_WHAT TO PRODUCE:_
In the listing below, every entry should be duplicated exactly.

_PROVIDED MATERIAL:_
# # # #

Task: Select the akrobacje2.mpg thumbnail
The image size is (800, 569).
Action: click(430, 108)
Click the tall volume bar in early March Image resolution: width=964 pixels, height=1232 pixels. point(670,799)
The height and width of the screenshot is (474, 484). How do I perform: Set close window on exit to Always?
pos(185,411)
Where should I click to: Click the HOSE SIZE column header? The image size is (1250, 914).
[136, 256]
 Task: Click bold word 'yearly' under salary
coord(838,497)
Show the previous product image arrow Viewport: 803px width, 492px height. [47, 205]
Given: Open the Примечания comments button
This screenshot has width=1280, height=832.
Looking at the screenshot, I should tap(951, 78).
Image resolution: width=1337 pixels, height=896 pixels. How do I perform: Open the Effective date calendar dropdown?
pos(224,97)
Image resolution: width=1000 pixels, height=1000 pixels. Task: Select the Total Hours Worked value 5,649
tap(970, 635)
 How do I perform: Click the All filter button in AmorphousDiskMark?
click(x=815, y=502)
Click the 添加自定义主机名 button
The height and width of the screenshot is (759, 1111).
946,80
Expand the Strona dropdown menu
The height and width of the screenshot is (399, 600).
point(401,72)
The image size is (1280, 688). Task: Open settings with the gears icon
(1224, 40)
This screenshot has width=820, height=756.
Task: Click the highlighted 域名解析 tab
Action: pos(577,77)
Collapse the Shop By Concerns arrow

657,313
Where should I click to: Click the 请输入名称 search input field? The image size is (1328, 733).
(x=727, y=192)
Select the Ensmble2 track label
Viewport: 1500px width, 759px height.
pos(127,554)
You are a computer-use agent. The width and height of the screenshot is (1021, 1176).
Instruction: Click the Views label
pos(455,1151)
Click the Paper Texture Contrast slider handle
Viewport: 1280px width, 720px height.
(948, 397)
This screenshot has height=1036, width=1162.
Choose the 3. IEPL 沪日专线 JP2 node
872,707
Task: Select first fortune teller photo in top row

# # # #

_TASK RESULT:_
Task: Select the akrobacje2.mpg thumbnail
The image size is (800, 569).
Action: click(430, 108)
Click the tall volume bar in early March Image resolution: width=964 pixels, height=1232 pixels. point(670,799)
The height and width of the screenshot is (474, 484). How do I perform: Set close window on exit to Always?
pos(185,411)
Where should I click to: Click the HOSE SIZE column header? The image size is (1250, 914).
[136, 256]
 Task: Click bold word 'yearly' under salary
coord(838,497)
Show the previous product image arrow Viewport: 803px width, 492px height. [47, 205]
Given: Open the Примечания comments button
This screenshot has width=1280, height=832.
Looking at the screenshot, I should tap(951, 78).
Image resolution: width=1337 pixels, height=896 pixels. How do I perform: Open the Effective date calendar dropdown?
pos(224,97)
Image resolution: width=1000 pixels, height=1000 pixels. Task: Select the Total Hours Worked value 5,649
tap(970, 635)
 How do I perform: Click the All filter button in AmorphousDiskMark?
click(x=815, y=502)
Click the 添加自定义主机名 button
The height and width of the screenshot is (759, 1111).
946,80
Expand the Strona dropdown menu
The height and width of the screenshot is (399, 600).
point(401,72)
The image size is (1280, 688). Task: Open settings with the gears icon
(1224, 40)
This screenshot has width=820, height=756.
Task: Click the highlighted 域名解析 tab
Action: pos(577,77)
Collapse the Shop By Concerns arrow

657,313
Where should I click to: Click the 请输入名称 search input field? The image size is (1328, 733).
(x=727, y=192)
Select the Ensmble2 track label
Viewport: 1500px width, 759px height.
pos(127,554)
You are a computer-use agent. The width and height of the screenshot is (1021, 1176).
Instruction: Click the Views label
pos(455,1151)
Click the Paper Texture Contrast slider handle
Viewport: 1280px width, 720px height.
(948, 397)
This screenshot has height=1036, width=1162.
Choose the 3. IEPL 沪日专线 JP2 node
872,707
Task: Select first fortune teller photo in top row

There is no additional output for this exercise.